United Nations High Commissioner for Human Rights, Michelle Bachelet, arrived on Wednesday 19 July to Venezuela for a 3-day visit. On Thursday afternoon, the High Commissioner, human rights organizations and multiple victim groups met. In this space of one hour, 26 spokesmen were able to make requests to the High Commissioner. 20 of these interventions are registered in this document, which represents an overview of the activists’ demands for the human dignity of the country in a context characterized by the lack of democracy, increase in poverty and forced migration.

Below is one of such interventions.


In Venezuela, ever since the December 2015 parliamentary elections, a State of arbitrariness has been set up, with the assignment or election of illegitimate and unconstitutional authorities.
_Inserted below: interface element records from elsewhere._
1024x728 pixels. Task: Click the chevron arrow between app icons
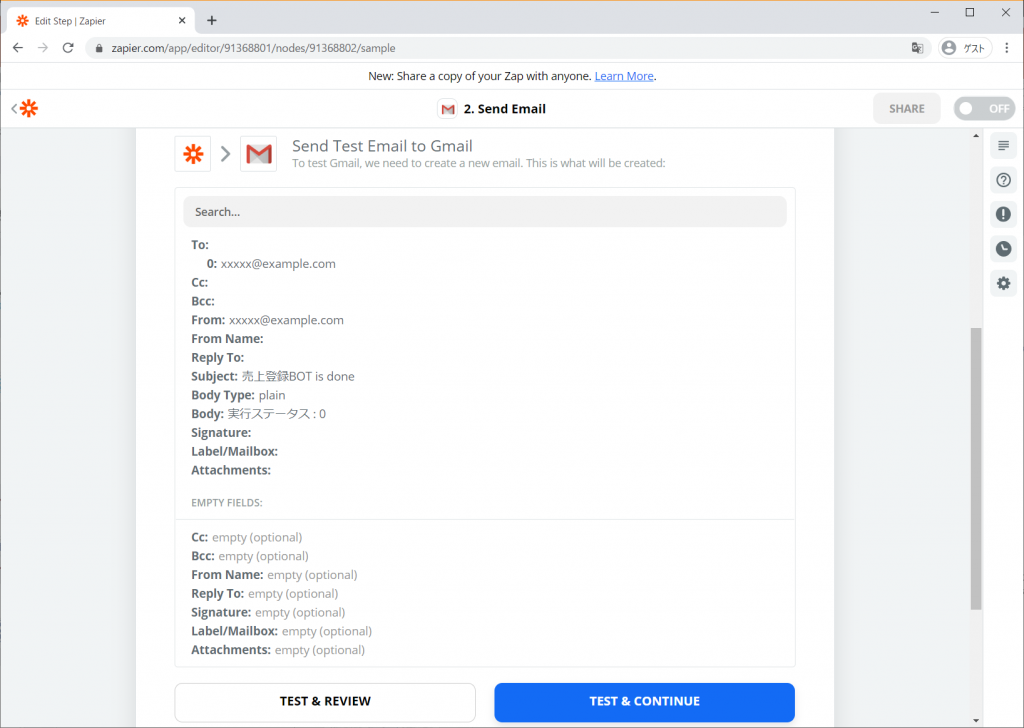coord(226,154)
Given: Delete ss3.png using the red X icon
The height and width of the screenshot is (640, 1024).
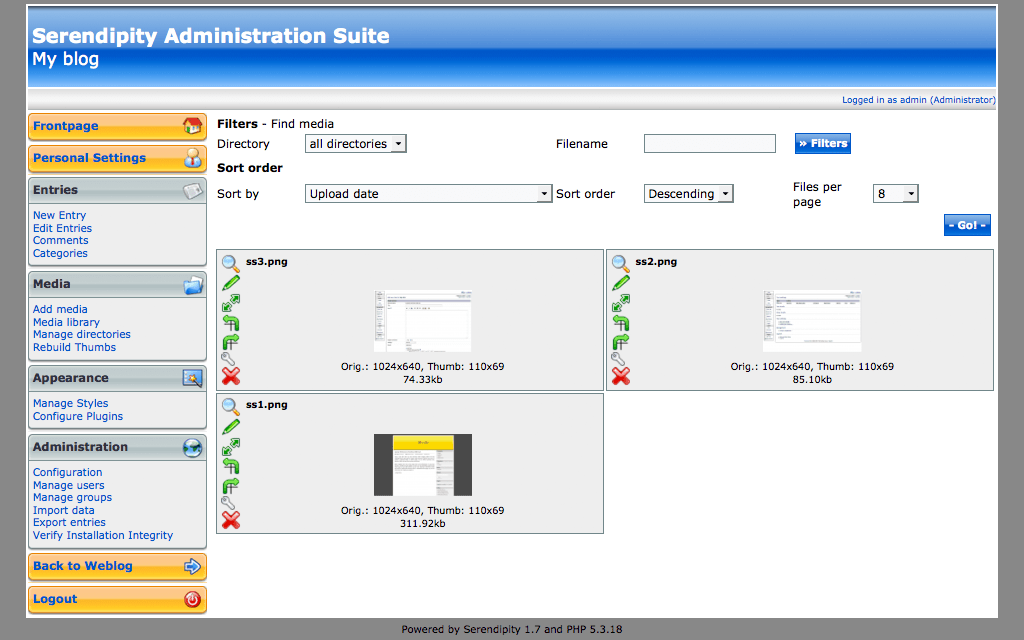Looking at the screenshot, I should point(230,376).
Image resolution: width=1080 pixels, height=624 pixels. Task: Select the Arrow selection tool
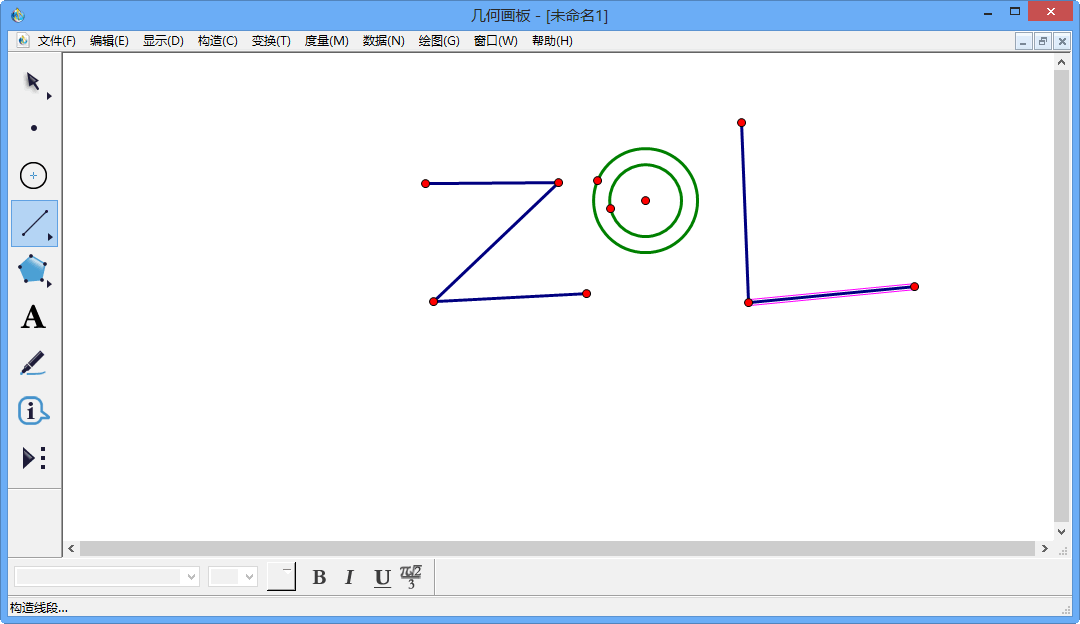pyautogui.click(x=33, y=81)
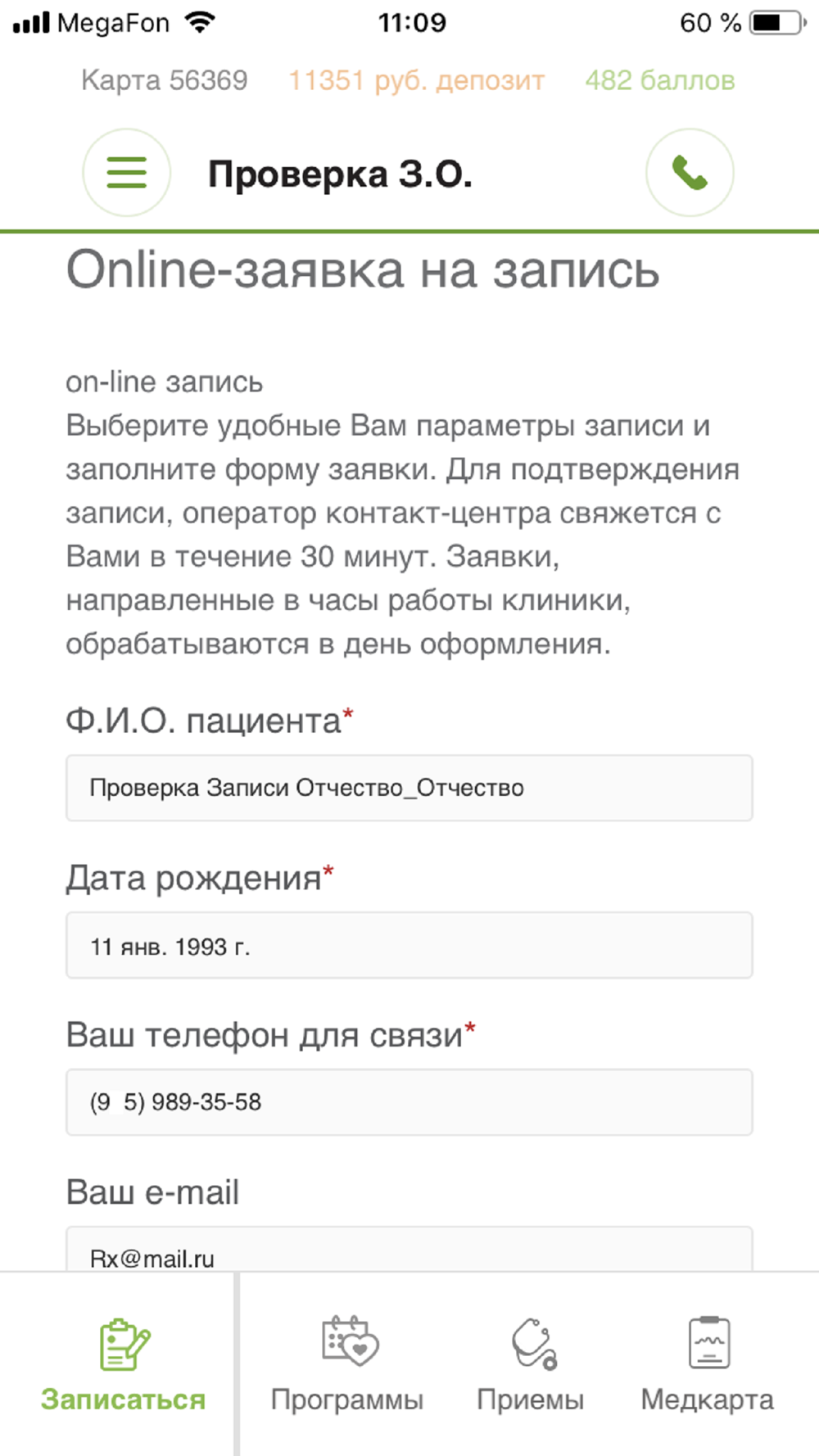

The role of the courts has been key to get to this state, specially, that of its higher authority, the Supreme Tribunal of Justice, which has distorted its functioning to become a tool of oppression, no longer protecting human rights or acting as a balance against other powers.

The parliament, elected in December 2015 and in which the opposition occupies two-thirds of the seats, is the only remaining legitimate and constitutional power, but all its actions have been annulled through more than one-hundred sentences to date.

The Supreme Tribunal has allowed the imposition of a Nationwide State of Emergency, first decreed on January 14th of 2016, without the approval of parliament and extended 20 times already.

The tribunal has increased the persecution of dissent, a practice that started since the protests of 2014, to the point of becoming a systematic policy.

Ever since 2016, the Supreme Tribunal has validated through sentences or the rejection of legal appeals, the elections held in the country, despite lacking in democratic character.

But most seriously, the tribunal has become a façade for the regime to make believe, especially outside the country, that the government is in compliance with the Constitution and with international mandates  on human rights, when the reality is far different.

The absence in checks of power from the court, in a country where almost everything has been absorbed by the state, has led to an institutional breakdown of such magnitude that the State is no longer capable of fulfilling basic needs, in turn causing a complex humanitarian emergency.

The situation in Venezuela demonstrates that without judicial independence, the rule of law and democracy, there cannot be effective guarantees of human rights.